An asymmetric cellular automata model for heterogeneous traffic flow on freeways with a climbing lane

Abstract

Traffic congestions frequently occur on uphill segments of four-lane freeways in China, which have become typical bottlenecks. Therefore, this paper focuses on the analysis, modeling, and simulation of heterogeneous traffic flow on uphill, in order to understand and eliminate such bottlenecks. The traffic characteristics were obtained from the realistic data, and a cellular automata model for longitudinal driving and lane changing was proposed and validated. The longitudinal driving rules were established based on the Nagel–Scheckenberg model.

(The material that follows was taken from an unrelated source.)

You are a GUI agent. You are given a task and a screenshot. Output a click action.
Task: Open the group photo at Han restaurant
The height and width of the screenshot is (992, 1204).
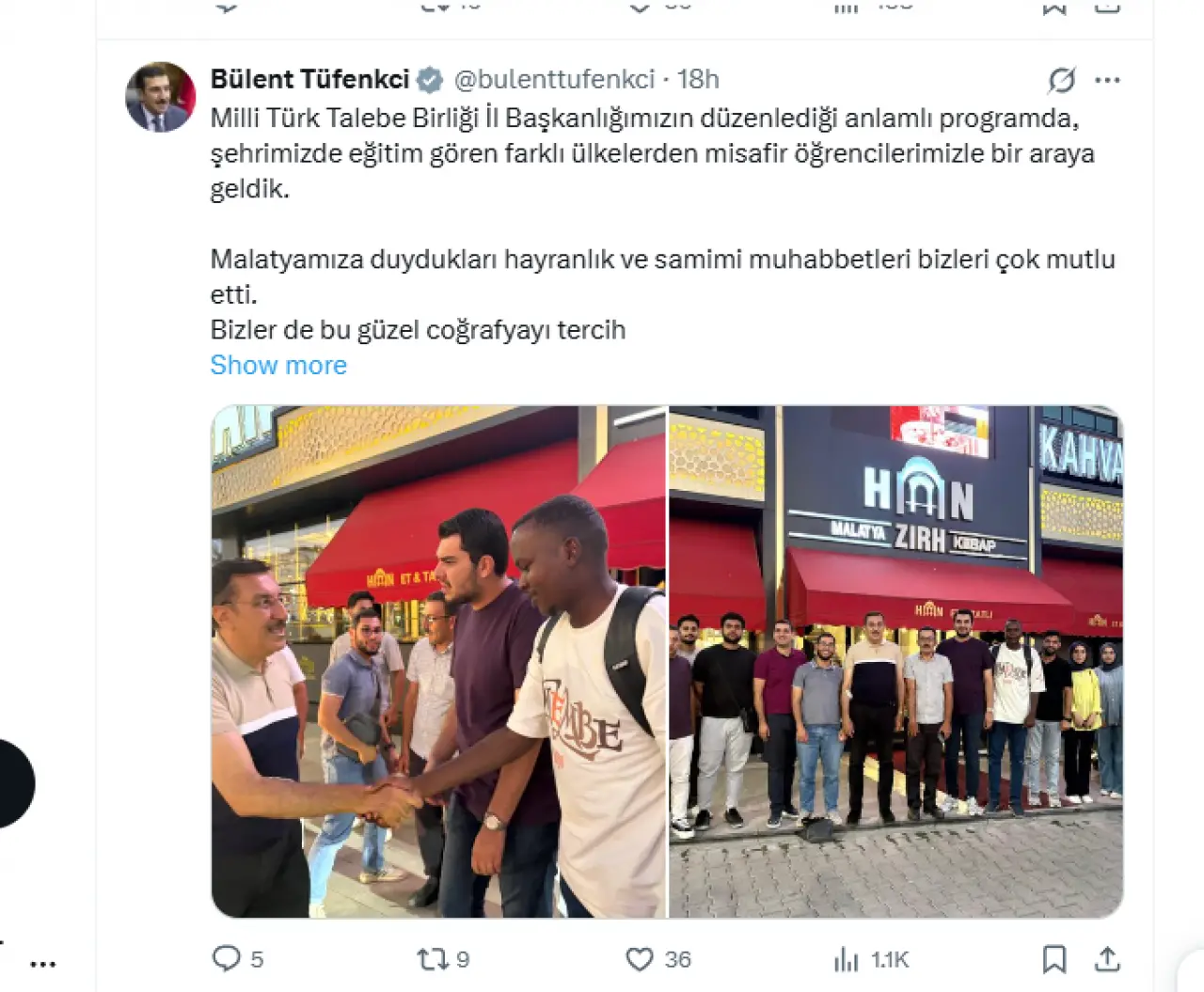pyautogui.click(x=896, y=662)
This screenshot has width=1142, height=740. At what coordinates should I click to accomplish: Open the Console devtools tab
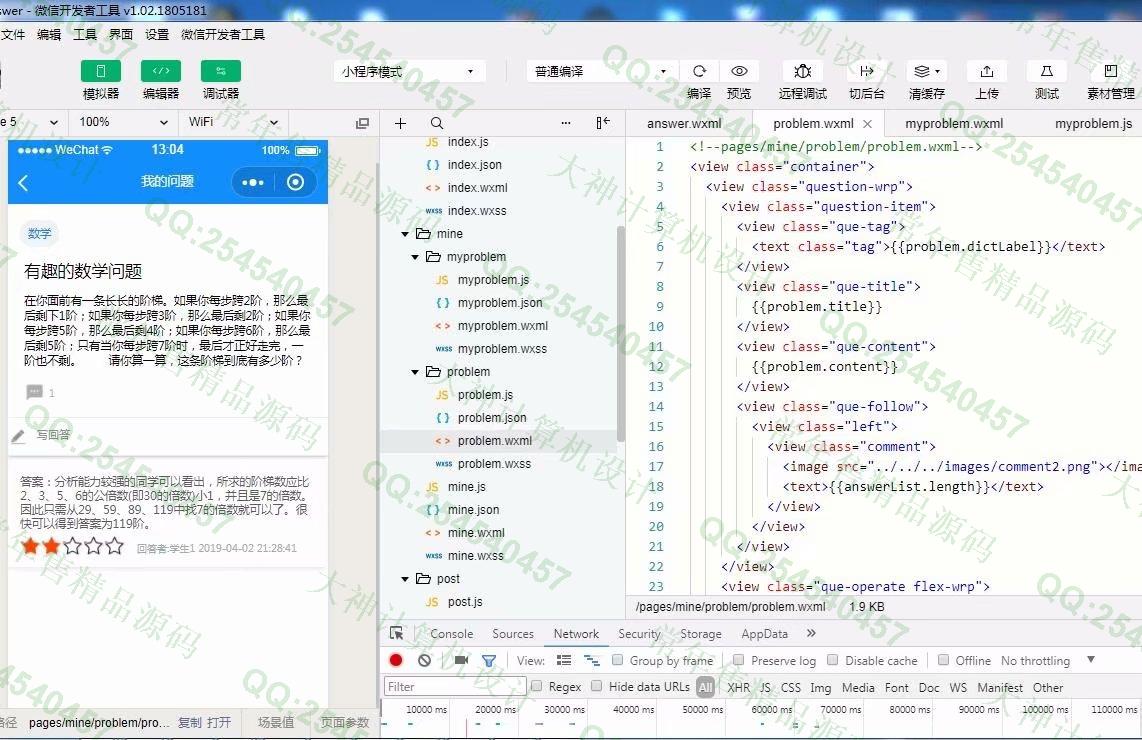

Lane changing was classified into active, inactive, and mandatory types which were used to clearly describe asymmetric lane-changing rules on two-lane segments and uphill with a climbing lane. The expressions of lane-changing motivation and safety were established. The measured results show that cars and 6-axle articulated trucks are the main types, and the speed difference between them is large. For normal slopes with a high truck ratio, even the total traffic is light, cars are unable to run freely. The simulated results prove that the realistic lane changing is asymmetric. The effects of uphill and climbing lanes on traffic flow are related to density. Setting up a climbing lane can alleviate or eliminate the uphill bottleneck effect. A critical density for distinguishing free flow from non-free flow does not exist on two-lane segments but exists on the uphill with a climbing lane. Vehicle segregation is significant under asymmetric lane-changing rules. The segregation degree is related to the traffic flow state.